Artikel 3.3.1. Definities

In deze paragraaf wordt verstaan onder:

  • -

    Beschermde woonruimte: een in artikel 3.3.2. aangewezen woonruimte waarvoor het verbod van artikel 41, eerste lid Huisvestingswet geldt;

  • -

    Datum van inschrijving: de datum van inschrijving in de openbare registers van de akte van levering van de woonruimte aan de nieuwe eigenaar;

  • -

    Prijsgrens opkoopbescherming: de jaarlijks geïndexeerde grens die aangeeft welke woonruimte onder de opkoopbescherming valt;

  • -

    Woonadres: woonadres als bedoeld in artikel 1.1., onder o, onder 1°, van de Wet basisregistratie personen;

  • -

    WOZ-waarde: de waarde van de woonruimte, vastgesteld overeenkomstig de Wet waardering onroerende zaken, en geldend voor het jaar waarin de datum van inschrijving valt;

    (zestigprocentmethode)

Artikel 3.3.2 Beschermde woonruimte

Als beschermde woonruimte wordt aangewezen iedere woonruimte die elk van de vijf volgende kenmerken heeft:

  • a.

    Ze ligt in één van de volgende wijken:

    • -

      Zeist-Oost

    • -

      Zeist-West

    • -

      Zeist-Noord

    • -

      Zeist-Centrum

    • -

      Kernen: Austerlitz, Bosch en Duin, Den Dolder en Huis ter Heide

  • b.

    De WOZ-waarde ligt op de datum van inschrijving op of onder de dan geldende prijsgrens opkoopbescherming (tot 1 juli 2023 € 521.000);

  • c.

    Op de datum van inschrijving was één van de volgende situaties van toepassing:

    • 1.

      de woonruimte was vrij van huur en gebruik,

    • 2.

      de woonruimte was in verhuurde staat voor een periode van minder dan zes maanden, of

    • 3.

      de woonruimte werd verhuurd met een verhuurvergunning opkoopbescherming;

  • d.

    De datum van inschrijving ligt na het tijdstip van inwerkingtreding van dit artikel;

  • e.

    De verkoper of de nieuwe eigenaar is niet de gemeente of een toegelaten instelling.

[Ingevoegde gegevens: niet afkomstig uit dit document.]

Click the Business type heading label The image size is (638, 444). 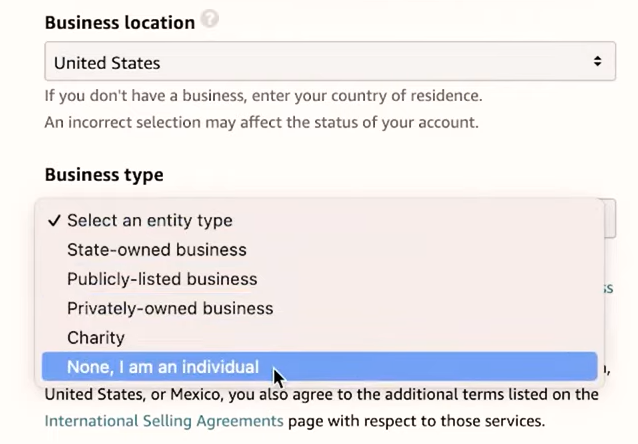tap(103, 175)
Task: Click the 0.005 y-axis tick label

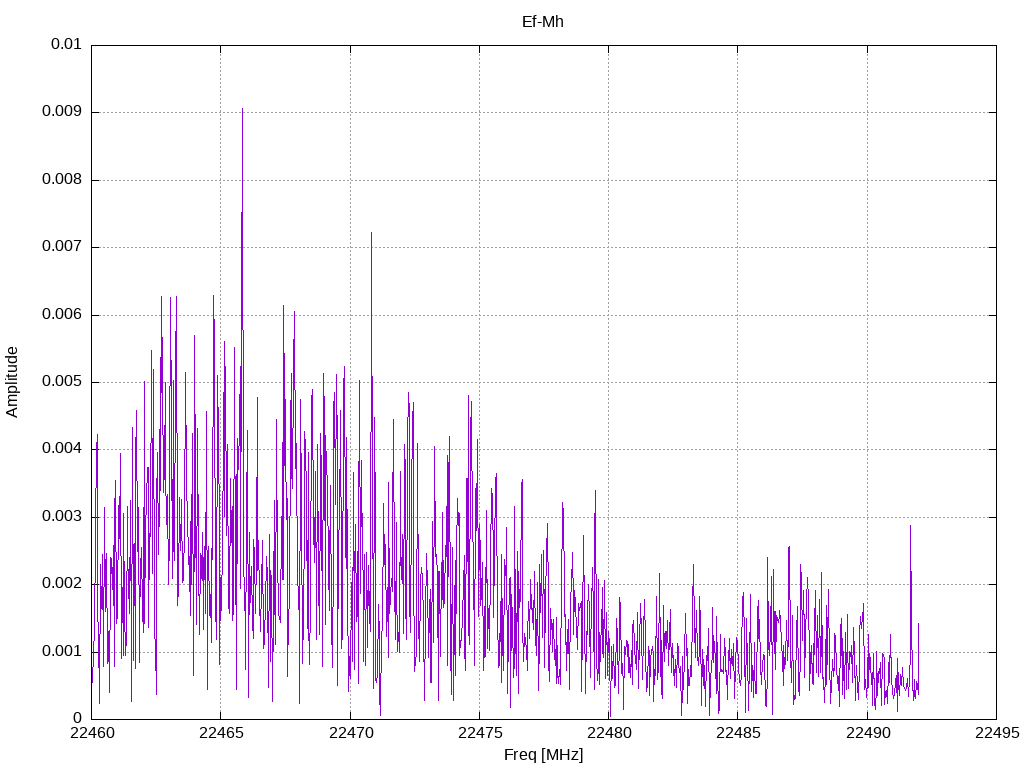Action: (62, 382)
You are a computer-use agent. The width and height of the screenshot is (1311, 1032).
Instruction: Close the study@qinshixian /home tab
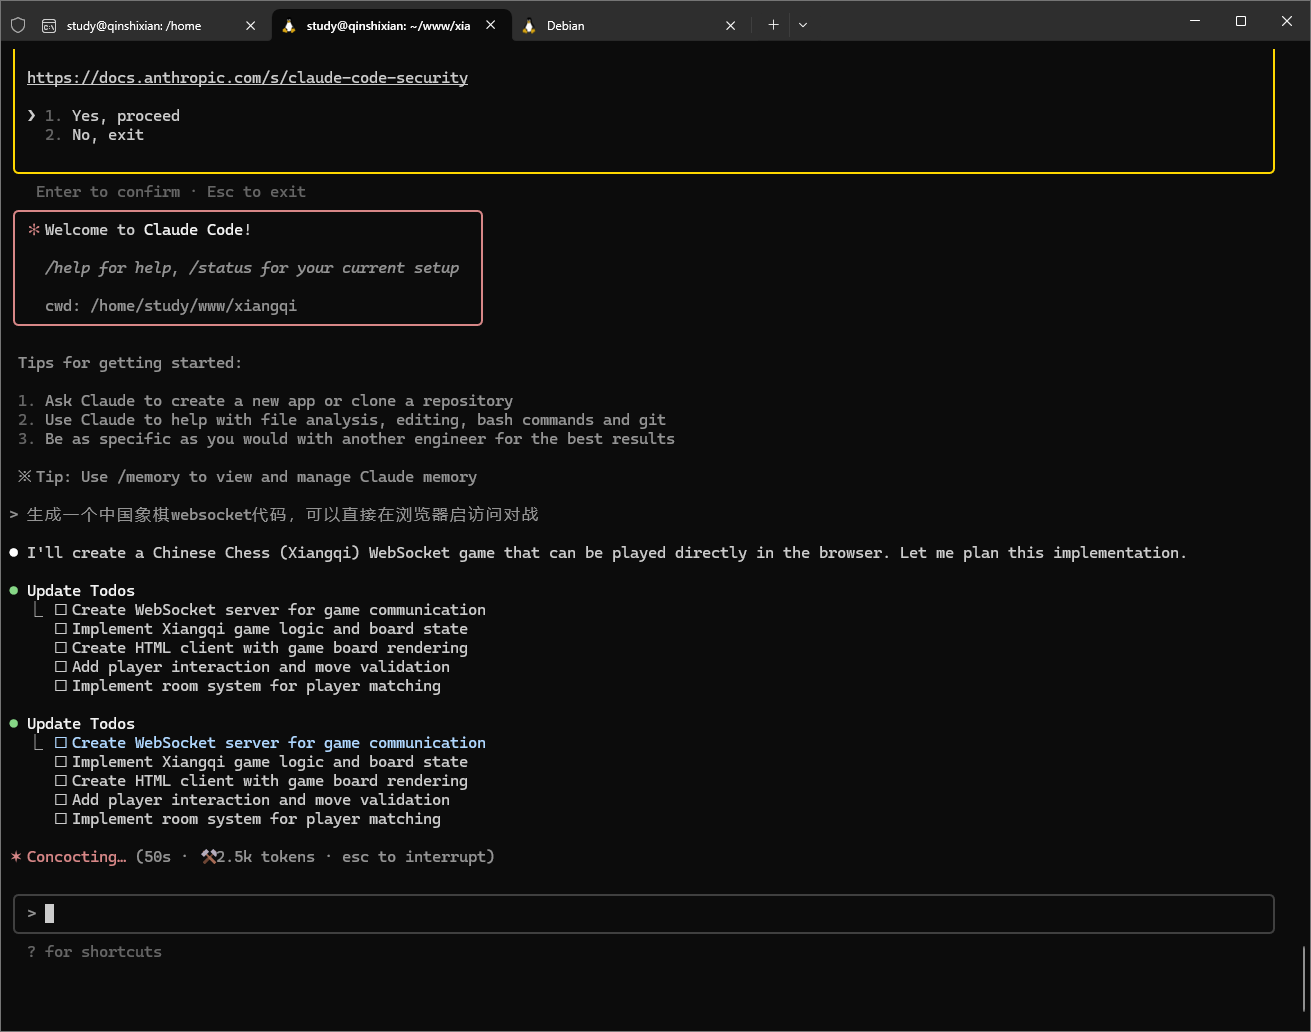tap(251, 26)
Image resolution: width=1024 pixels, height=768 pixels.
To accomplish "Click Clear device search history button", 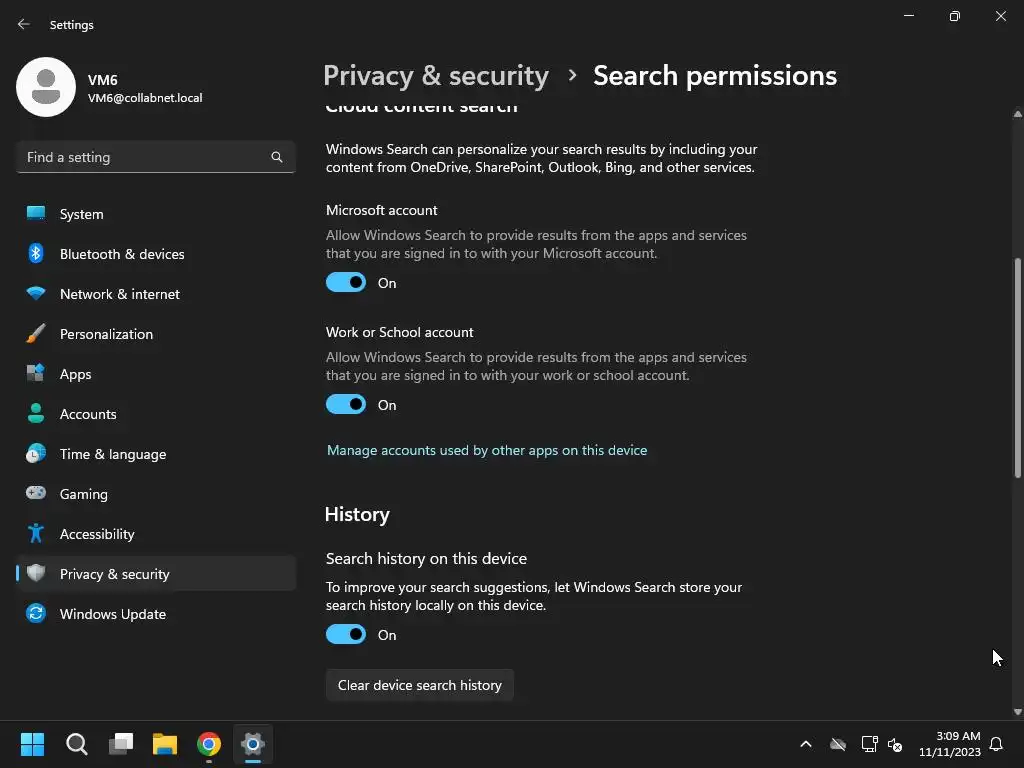I will (x=420, y=685).
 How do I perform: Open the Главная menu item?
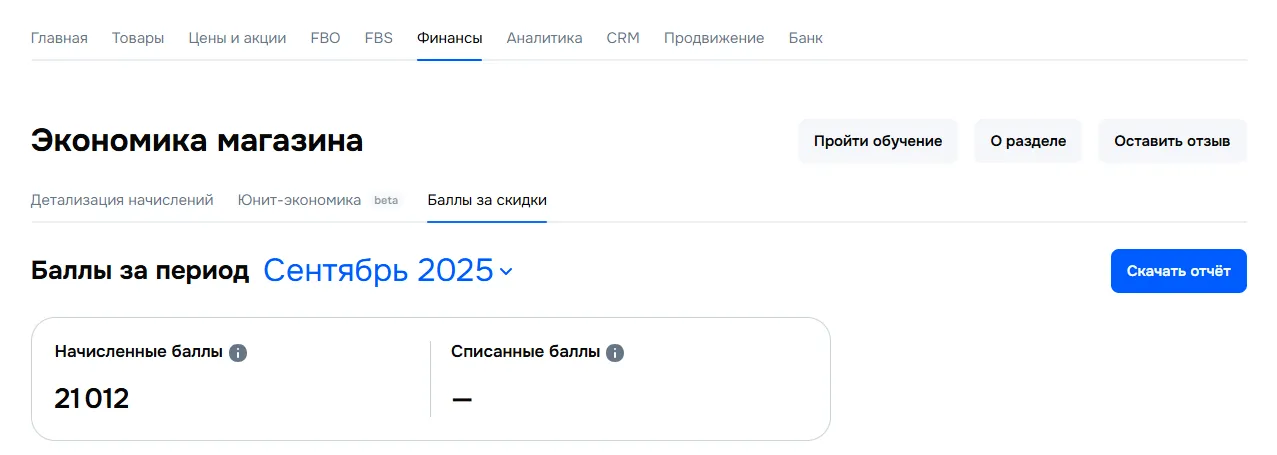click(x=59, y=38)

Artikel 3.3.3 Prijsgrens opkoopbescherming

  • 1.

    De in artikel 3.3.2 onder b genoemde prijsgrens opkoopbescherming wordt vanaf 1 juli 2023 elk jaar per 1 juli geïndexeerd.

  • 2.

    Burgemeester en wethouders publiceren de aldus geïndexeerde prijsgrens opkoopbescherming in het digitale gemeenteblad.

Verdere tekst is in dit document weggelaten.